■ Records provided ■
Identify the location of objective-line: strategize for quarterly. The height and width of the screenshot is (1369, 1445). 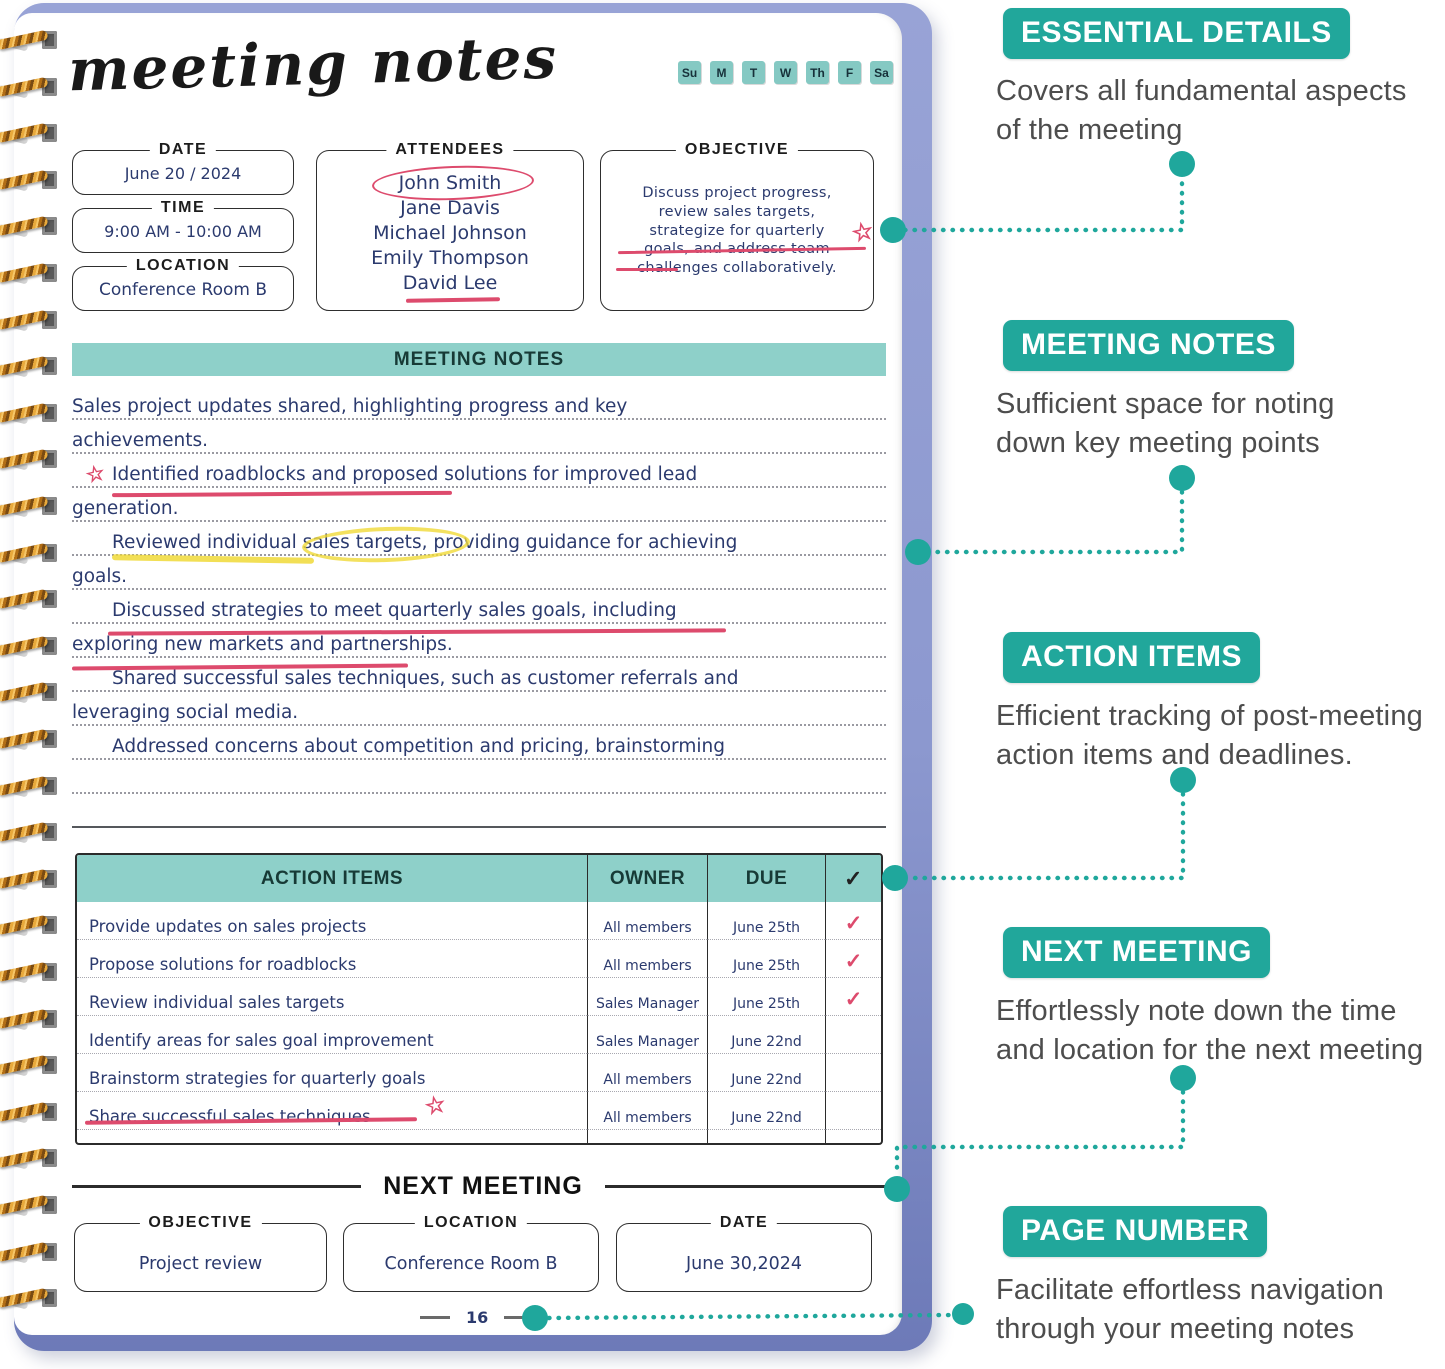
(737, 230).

* * *

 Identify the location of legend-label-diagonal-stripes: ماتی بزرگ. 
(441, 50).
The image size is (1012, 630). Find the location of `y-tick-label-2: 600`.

■ Exercise ■
Count the lines in the entries above that contain the string "label", and reply with the number alone.

■ Answer area ■
2